Automated Chemical Synthesis: Still a Long Way Off or on the Brink?
Robert Chapman

Automated Chemical Synthesis: Still a Long Way Off or on the Brink?

Some early approaches offer a window on the thrilling potential and important strides that chemical labs are making

We seem to be at the start of an automated system revolution. Several industries are moving to automation as a way to reduce costs, increase efficiencies, and in some cases improve safety. From self-driving cars to drone deliveries of your online shopping, odds are we will all be exposed to some level of automation in our lives. Can chemical synthesis join in and move towards automated chemical synthesis, or will we be left behind?   

Automated chemical synthesis has had a number of false starts over the years. In the 90’s it was hailed as the savior of drug discovery, but now it is talked of in hushed tones as a dirty concept by some within the chemistry community. Yet some synthetic automation is commonplace in the scientific community - for example, the automated synthesis of DNA and other biological polymers has enabled massive leaps forward in the field of molecular biology.

Achieving a fully automated system that could synthesize any compound is an altogether different challenge. This represents a mind-boggling step change in complexity due to an almost endless combination of reagents, solvents and conditions, along with the extremes of physical properties that could arise. Chemistry can sometimes be unpredictable; small changes to a compound can have dramatic changes on its behavior in a reaction. An experienced chemist can easily adapt to such changes on the fly without too much thought, whereas current automated systems cannot.

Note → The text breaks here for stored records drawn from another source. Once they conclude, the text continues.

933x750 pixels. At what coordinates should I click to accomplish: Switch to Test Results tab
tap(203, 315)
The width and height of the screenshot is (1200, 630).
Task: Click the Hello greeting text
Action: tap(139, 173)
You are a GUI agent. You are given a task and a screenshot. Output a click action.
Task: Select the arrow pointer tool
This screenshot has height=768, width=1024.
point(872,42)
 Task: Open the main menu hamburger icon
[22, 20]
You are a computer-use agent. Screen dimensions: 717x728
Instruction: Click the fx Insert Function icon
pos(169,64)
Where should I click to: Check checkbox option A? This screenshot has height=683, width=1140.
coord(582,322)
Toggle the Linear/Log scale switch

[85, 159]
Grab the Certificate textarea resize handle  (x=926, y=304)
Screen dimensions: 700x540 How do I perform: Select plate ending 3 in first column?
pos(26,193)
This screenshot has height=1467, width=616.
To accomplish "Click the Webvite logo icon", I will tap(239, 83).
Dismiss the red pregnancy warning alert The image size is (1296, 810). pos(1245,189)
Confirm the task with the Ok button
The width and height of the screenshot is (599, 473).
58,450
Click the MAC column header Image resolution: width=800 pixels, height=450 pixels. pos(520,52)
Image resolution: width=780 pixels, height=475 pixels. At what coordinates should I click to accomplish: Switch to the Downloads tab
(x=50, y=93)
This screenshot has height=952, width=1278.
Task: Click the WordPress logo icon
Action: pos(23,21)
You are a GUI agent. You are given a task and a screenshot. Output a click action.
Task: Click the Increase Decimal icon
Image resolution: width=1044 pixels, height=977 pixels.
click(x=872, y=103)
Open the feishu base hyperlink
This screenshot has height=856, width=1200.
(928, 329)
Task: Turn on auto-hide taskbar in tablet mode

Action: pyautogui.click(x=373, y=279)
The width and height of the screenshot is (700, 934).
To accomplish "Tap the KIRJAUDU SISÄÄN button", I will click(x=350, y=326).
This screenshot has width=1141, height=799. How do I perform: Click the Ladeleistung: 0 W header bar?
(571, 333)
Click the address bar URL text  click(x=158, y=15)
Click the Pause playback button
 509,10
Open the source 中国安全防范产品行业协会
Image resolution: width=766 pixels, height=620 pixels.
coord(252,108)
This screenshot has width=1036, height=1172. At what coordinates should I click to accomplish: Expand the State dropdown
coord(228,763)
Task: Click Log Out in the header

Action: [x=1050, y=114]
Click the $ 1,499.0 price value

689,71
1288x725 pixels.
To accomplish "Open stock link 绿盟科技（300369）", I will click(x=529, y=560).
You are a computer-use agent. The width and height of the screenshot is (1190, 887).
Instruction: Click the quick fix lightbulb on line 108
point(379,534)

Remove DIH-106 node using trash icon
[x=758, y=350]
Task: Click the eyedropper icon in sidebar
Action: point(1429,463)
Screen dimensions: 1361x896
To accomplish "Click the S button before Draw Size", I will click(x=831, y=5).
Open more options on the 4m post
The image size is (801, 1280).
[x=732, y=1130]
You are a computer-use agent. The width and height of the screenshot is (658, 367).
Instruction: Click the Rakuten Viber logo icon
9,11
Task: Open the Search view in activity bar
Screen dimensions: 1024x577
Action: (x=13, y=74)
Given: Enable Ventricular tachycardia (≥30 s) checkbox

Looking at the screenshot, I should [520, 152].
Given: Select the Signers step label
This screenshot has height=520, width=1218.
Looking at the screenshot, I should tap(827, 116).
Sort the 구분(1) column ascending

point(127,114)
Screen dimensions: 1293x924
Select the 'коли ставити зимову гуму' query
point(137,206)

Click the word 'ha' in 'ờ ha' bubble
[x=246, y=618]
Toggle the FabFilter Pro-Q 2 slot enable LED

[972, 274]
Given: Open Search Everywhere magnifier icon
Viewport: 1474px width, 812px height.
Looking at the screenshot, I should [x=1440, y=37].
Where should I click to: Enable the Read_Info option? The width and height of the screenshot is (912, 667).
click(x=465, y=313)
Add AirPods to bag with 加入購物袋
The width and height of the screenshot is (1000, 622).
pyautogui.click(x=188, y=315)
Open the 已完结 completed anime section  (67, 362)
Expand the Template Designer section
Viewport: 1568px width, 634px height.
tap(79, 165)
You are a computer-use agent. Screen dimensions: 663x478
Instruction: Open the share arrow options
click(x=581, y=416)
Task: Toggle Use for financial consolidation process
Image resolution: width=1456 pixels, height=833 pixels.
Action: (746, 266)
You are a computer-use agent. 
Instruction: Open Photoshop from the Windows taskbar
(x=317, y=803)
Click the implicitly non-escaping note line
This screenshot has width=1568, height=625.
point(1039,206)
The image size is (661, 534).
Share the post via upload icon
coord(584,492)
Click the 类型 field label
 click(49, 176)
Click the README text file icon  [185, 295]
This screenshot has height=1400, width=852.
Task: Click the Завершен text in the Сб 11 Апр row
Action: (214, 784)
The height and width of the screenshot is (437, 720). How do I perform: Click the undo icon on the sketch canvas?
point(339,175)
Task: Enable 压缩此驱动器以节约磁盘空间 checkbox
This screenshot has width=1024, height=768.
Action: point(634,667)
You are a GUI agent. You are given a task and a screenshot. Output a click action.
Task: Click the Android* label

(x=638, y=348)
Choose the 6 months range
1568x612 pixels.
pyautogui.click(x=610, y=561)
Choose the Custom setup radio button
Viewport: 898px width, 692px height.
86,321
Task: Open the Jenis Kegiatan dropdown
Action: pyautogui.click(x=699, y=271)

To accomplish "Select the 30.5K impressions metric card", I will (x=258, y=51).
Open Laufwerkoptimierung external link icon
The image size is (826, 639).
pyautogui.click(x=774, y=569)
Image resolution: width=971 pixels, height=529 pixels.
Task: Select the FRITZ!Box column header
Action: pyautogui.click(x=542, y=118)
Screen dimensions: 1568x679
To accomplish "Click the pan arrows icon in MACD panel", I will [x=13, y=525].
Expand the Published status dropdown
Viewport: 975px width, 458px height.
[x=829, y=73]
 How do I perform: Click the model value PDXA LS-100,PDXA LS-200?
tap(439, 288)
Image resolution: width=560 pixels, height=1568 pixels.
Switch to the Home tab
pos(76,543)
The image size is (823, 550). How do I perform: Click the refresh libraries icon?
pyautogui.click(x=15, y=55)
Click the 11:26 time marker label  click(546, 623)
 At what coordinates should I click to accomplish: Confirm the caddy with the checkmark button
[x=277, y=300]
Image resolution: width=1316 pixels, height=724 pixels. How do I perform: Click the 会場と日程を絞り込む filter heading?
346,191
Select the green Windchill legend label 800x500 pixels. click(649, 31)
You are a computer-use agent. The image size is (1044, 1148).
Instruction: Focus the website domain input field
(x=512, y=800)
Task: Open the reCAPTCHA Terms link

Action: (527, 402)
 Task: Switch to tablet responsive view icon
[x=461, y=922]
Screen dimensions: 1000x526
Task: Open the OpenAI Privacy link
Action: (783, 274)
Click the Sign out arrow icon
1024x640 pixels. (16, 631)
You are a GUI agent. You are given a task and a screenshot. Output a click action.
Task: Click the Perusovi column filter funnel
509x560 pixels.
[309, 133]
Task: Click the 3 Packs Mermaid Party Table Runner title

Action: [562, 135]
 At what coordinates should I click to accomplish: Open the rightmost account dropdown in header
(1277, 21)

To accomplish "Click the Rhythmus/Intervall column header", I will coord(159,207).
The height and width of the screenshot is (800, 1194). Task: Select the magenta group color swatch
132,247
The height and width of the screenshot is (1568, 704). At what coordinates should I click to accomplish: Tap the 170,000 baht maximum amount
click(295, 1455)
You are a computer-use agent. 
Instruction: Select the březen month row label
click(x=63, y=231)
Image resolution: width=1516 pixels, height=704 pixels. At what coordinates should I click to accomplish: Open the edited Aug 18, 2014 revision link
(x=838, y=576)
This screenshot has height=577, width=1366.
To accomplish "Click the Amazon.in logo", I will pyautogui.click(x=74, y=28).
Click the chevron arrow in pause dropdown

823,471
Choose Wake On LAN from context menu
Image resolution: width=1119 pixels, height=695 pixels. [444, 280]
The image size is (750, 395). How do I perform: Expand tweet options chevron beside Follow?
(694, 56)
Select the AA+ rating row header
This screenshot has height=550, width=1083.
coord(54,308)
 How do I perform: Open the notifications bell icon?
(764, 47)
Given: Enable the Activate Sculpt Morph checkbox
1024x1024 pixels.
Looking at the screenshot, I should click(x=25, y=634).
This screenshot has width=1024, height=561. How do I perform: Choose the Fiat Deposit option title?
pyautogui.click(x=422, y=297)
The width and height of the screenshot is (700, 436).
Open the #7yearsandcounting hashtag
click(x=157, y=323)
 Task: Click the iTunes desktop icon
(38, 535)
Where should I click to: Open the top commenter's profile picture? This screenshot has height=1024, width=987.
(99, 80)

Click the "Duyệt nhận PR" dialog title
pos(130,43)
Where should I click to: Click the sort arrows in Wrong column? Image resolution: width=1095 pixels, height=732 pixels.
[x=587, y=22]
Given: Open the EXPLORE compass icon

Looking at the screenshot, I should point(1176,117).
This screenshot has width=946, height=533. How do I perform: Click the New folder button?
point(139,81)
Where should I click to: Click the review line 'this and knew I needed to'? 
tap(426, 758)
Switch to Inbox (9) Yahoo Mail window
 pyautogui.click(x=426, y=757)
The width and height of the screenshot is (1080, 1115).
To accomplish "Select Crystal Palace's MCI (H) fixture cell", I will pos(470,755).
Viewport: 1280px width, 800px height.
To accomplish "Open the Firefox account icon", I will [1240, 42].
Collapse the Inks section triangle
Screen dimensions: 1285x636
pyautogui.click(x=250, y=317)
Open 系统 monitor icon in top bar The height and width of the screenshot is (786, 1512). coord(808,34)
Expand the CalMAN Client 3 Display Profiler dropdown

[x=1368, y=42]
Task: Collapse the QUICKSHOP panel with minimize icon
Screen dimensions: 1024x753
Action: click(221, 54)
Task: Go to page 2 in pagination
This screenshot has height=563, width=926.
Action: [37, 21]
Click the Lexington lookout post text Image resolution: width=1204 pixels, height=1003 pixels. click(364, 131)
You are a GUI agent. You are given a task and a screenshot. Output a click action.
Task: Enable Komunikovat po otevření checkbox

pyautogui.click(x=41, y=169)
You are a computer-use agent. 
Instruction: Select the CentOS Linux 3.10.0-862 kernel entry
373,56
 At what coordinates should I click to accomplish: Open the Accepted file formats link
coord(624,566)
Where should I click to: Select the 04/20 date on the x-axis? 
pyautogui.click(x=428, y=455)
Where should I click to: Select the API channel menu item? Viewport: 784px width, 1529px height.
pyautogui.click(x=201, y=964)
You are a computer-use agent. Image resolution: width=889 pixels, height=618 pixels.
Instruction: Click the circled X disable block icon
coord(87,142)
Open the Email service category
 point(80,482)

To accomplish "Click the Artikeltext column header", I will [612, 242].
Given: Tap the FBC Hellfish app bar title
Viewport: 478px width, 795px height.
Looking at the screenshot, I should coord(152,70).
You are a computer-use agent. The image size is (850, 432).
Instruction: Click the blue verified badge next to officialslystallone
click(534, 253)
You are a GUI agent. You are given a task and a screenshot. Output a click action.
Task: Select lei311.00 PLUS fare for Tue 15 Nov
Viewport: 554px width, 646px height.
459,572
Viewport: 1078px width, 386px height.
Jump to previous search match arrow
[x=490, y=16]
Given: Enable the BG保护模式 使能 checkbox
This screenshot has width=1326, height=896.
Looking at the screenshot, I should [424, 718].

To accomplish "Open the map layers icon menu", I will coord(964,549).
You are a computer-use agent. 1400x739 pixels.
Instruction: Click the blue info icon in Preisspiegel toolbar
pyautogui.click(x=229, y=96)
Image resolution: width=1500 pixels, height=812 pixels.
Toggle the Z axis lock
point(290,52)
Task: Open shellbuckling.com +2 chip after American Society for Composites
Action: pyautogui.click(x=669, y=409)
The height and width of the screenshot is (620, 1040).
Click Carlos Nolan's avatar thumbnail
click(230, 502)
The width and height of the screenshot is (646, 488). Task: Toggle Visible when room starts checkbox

One of the key benefits of automation to a research group is reducing the time spent by chemists on simple and repetitive transformations, allowing them to focus on more challenging or novel reactions or to spend more time designing the next compound. Another benefit is reduced opportunity for human error and increased reproducibility of reactions. There is also the potential to increase efficiency and reduce waste.

This daunting challenge is being tackled by several research groups around the world, yielding some fascinating results. One question that needs to be answered is how much automation do you want? An attractive proposition is a system that can run a reaction from start to finish, including reaction set up, performing the reaction, work up of the reaction and purification of your target material. Two such technologies have recently started to gain attention: Synple Chem, an ETH start-up company utilizing cartridge-based automated synthesis, and the Chemputer being developed by the Cronin group at the University of Glasgow, which promises to be able to perform any reaction that can be conducted using a round bottom flask.

For further details please see these recent articles. I have recently experienced both of these systems in action and am already excited to see which simple yet time-consuming reactions I can relinquish to them.

These approaches are not yet the finished articles, and need further development. However, it is clear to see that both these approaches to automated synthesis offer thrilling potential and important strides forward have been made. It is now perhaps a matter of when, rather than if, automated synthesis will become commonplace in organic labs around the world, unlocking all the potential benefits of automated synthesis.